If you've ever been the victim of a phishing attack, you know how frustrating and upsetting it can be. Phishing is a type of online fraud that involves tricking someone into giving up sensitive information, such as their login credentials or credit card number. It's important to be aware of phishing attempts, so that you can protect yourself and your information. Here are some tips to help you spot a phishing email: • The sender's email address may look legitimate, but if you hover over it or click the reply button without sending the email, you'll see that it's actually a fake.

• The subject line may be something urgent or exciting, such as "Your account has been suspended!" or "You've won a free vacation!"

• The email may contain typos or other grammatical errors.

• The email may contain a generic greeting, such as "Dear valued customer."

• The email may try to trick you into clicking on a link by saying that you need to.


Types of Phishing emails

There are 7 types of phishing emails :

• Email Phishing

• Spear Phishing

• Smishing

• Google Search

• Social Media

• Qr Code

• Vishing


What is Wire Fraud?

Wire Fraud emails aim at tricking the victim into wiring money to an attacker's bank account. Most people have heard of wire fraud, but many don’t know exactly what it is. Wire fraud is a type of fraud that involves the use of electronic communications to commit a crime. This can include email, text messages, and even social media. Wire fraud is a serious issue, and it’s on the rise. In 2021, there were more than 847,376 reported cases of wire fraud received by the FBI, with losses totaling more than $6.9 billion. That’s a lot of money!

Wire fraud is common accomplished through phishing. Another way wire fraud can happen is called business email compromise (BEC). This is when someone uses email to trick a business or organization.


How to Recognize Fake Emails

• Legitimate companies do not send emails requesting sensitive information

• Do not trust the email address you see in your email even when it resembles one you know. If it look suspicious do not open it. Contact the person through another means of communication or create a new email to confirm if they sent the email you are unsure about.

• Hover over links to see if the address is the same as what you are seeing.

• Most phishing emails have bad grammer and spelling errors

• Most phishing emails use generic greetings, urgent language or generic closing

• Do not click attachments if you are unsure

• Review the email signature for details of the company or individual.

• Confirm if the email breaks any protocol or procedures, this could be a red flag.

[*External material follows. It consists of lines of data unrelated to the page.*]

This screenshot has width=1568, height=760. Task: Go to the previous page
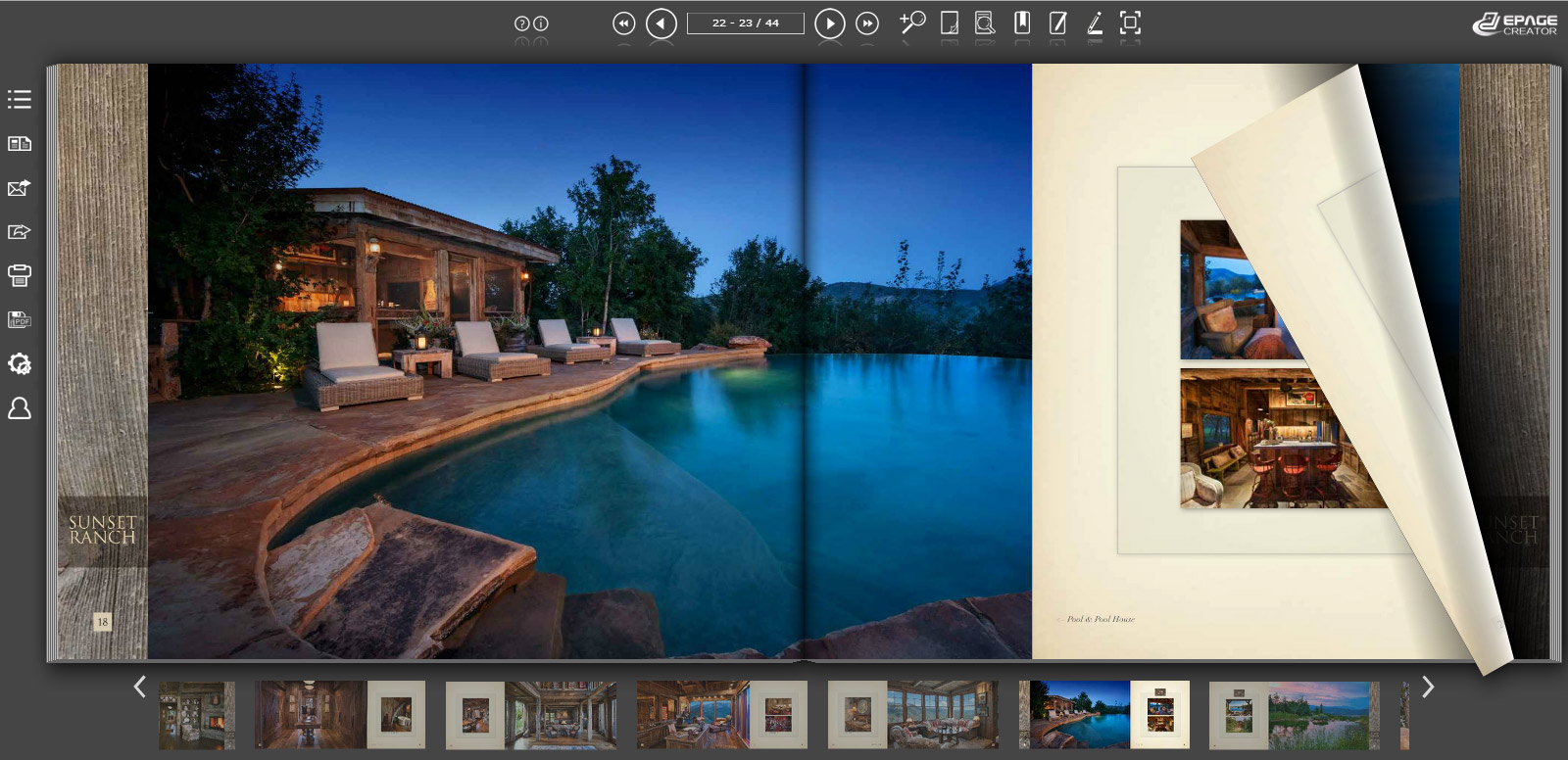[662, 24]
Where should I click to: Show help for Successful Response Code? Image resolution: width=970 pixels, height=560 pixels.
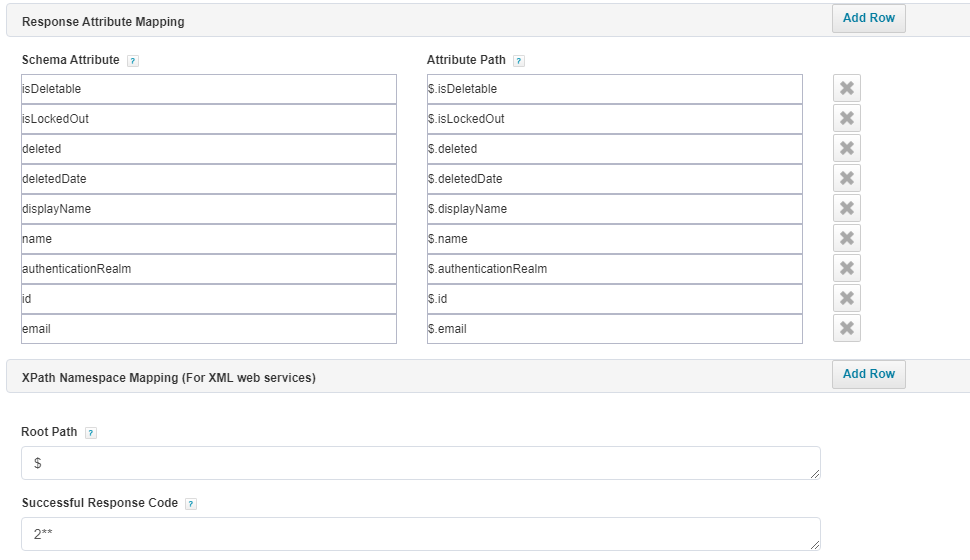click(191, 504)
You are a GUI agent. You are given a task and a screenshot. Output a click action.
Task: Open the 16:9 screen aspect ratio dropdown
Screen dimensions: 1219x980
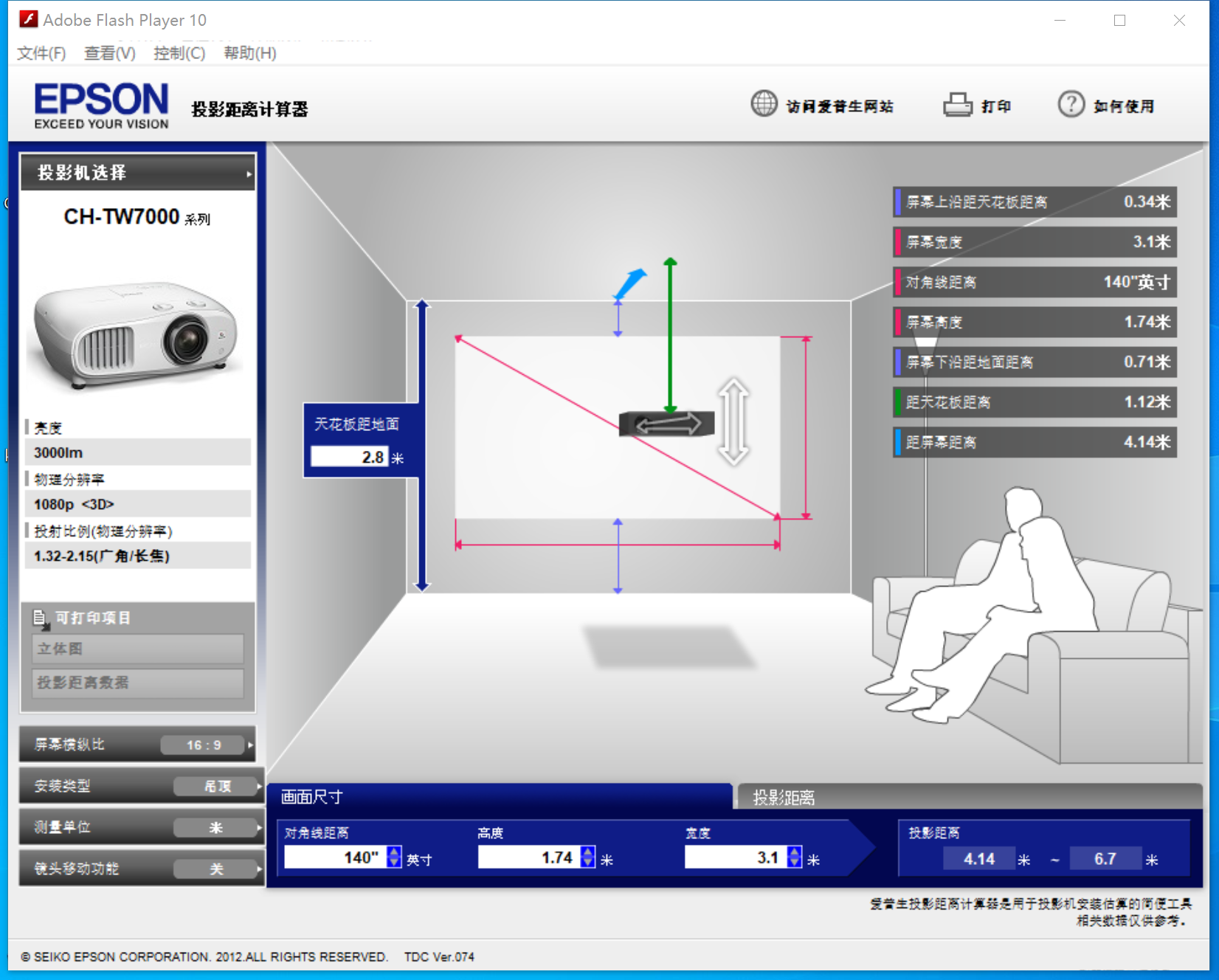[204, 745]
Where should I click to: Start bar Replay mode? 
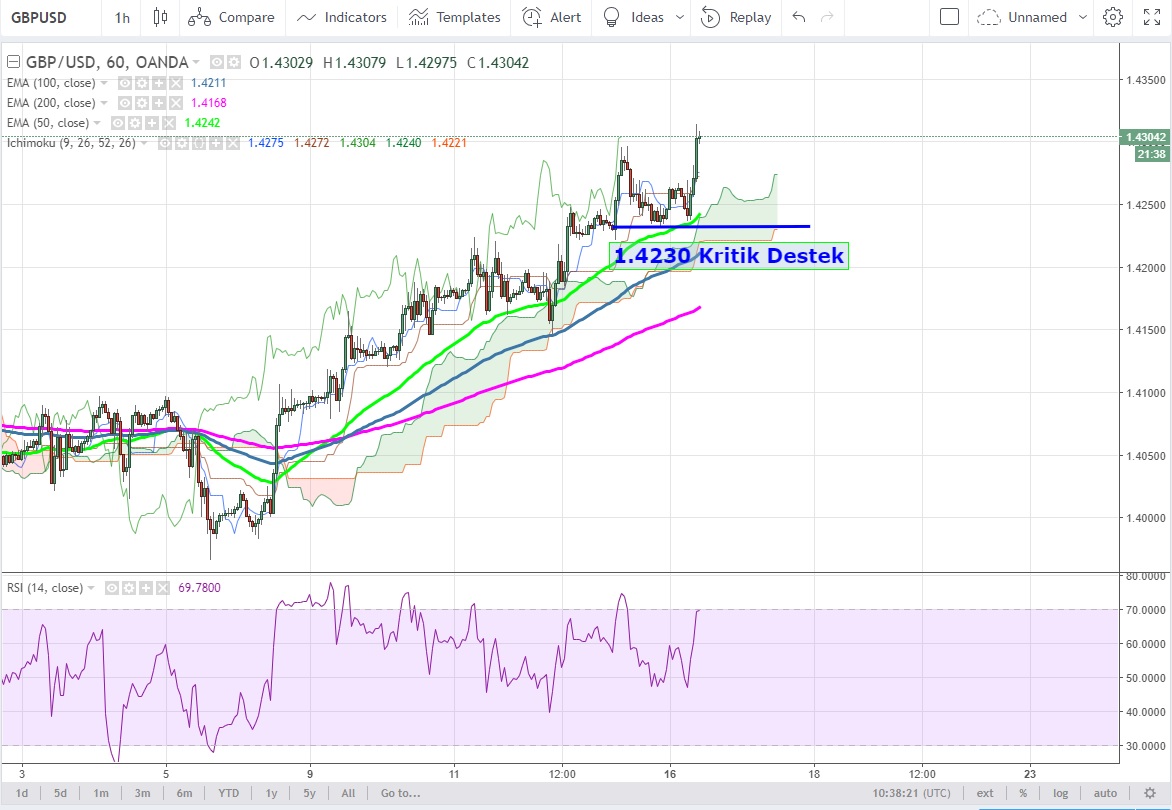pos(736,17)
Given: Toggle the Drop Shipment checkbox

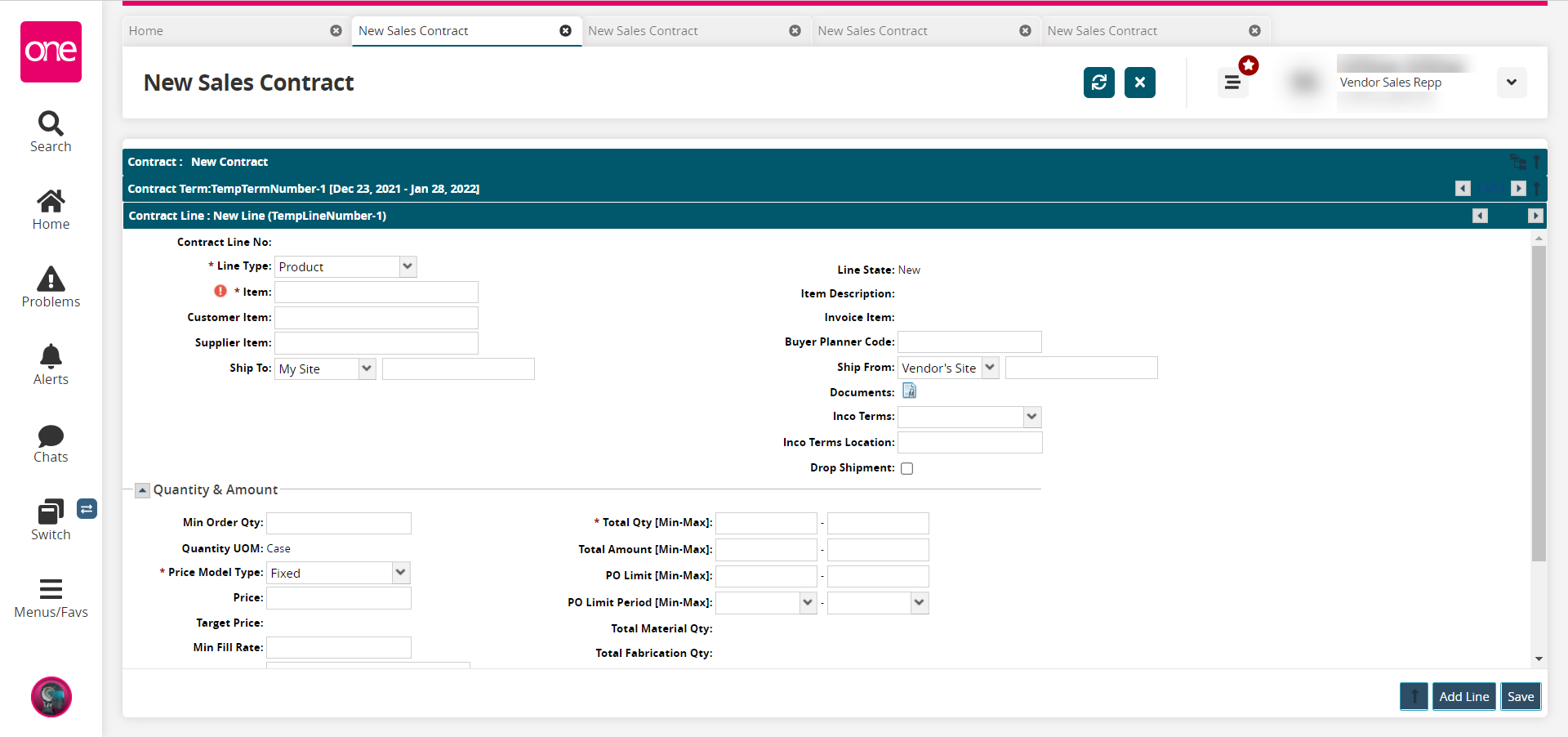Looking at the screenshot, I should (906, 468).
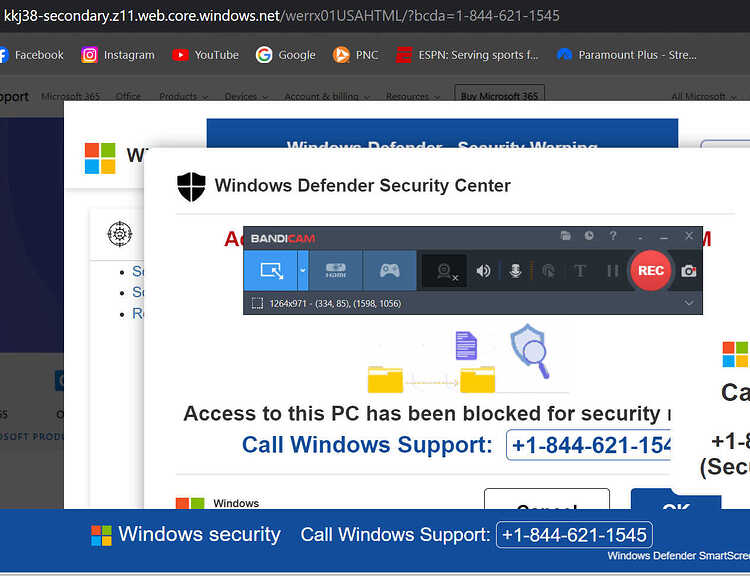Click the browser address bar URL

281,16
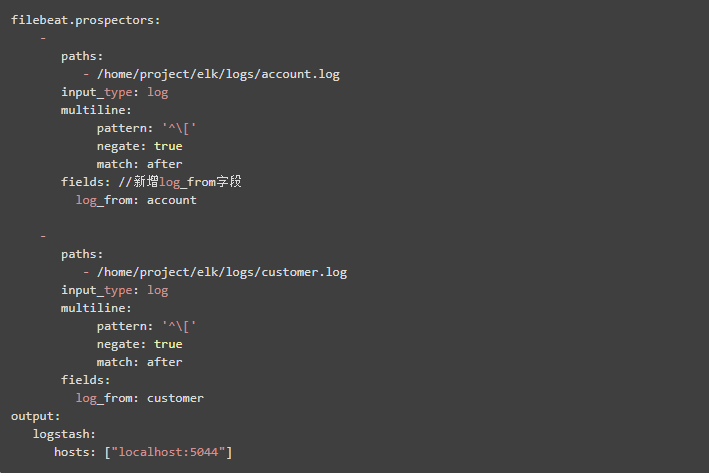Click the first input_type key
709x475 pixels.
(99, 92)
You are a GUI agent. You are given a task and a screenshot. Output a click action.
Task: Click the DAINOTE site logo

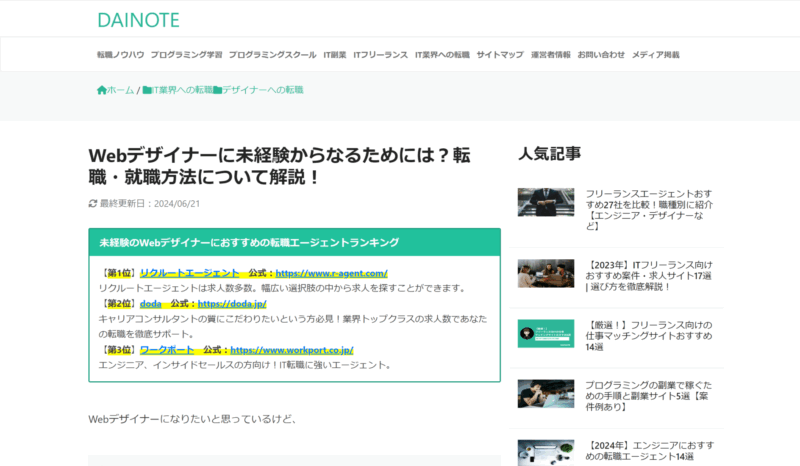139,19
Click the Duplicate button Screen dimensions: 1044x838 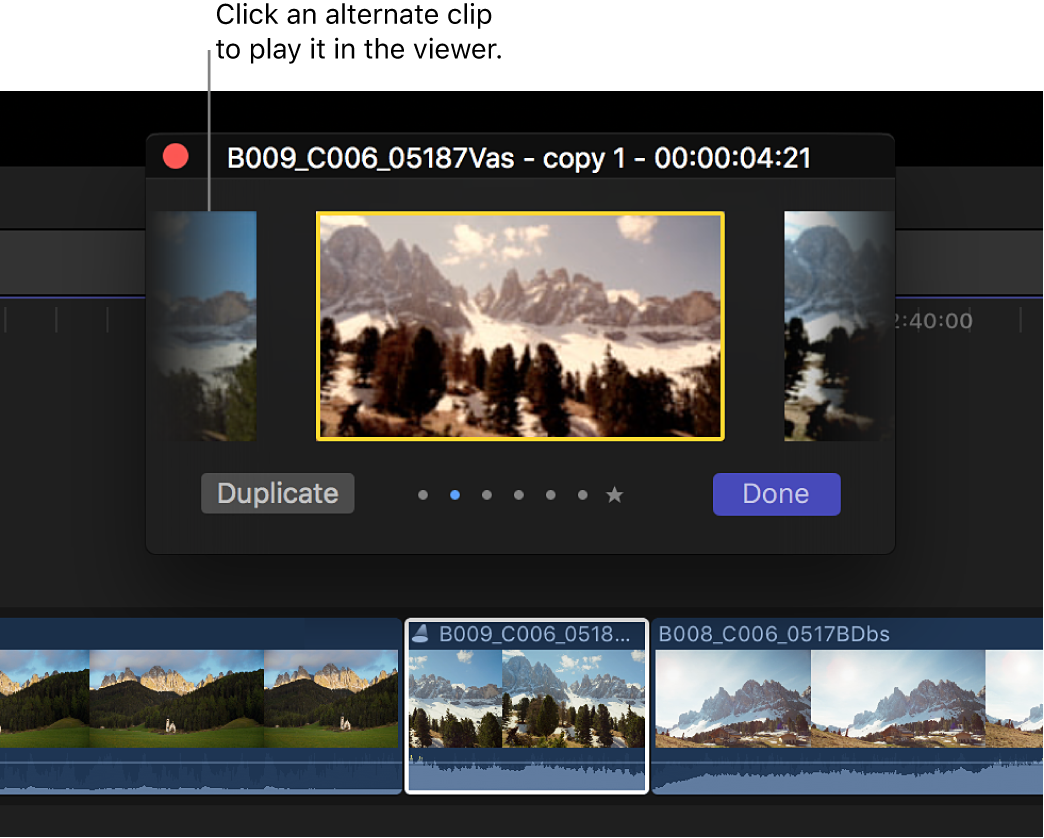click(277, 493)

How to Protect Against Phishing Emails

• If it is urgent don't let your emotions cloud your judgement

• Use another means of communicating with the person to verify if they sent you an email

• Check the address and links by hovering the mouse over them, and check for spelling errors

• Enable Multifactor Authentication

• Look at the message style

• Ask questions and nver break protocol or procedures especially when the attacker impersonating asks you to do so.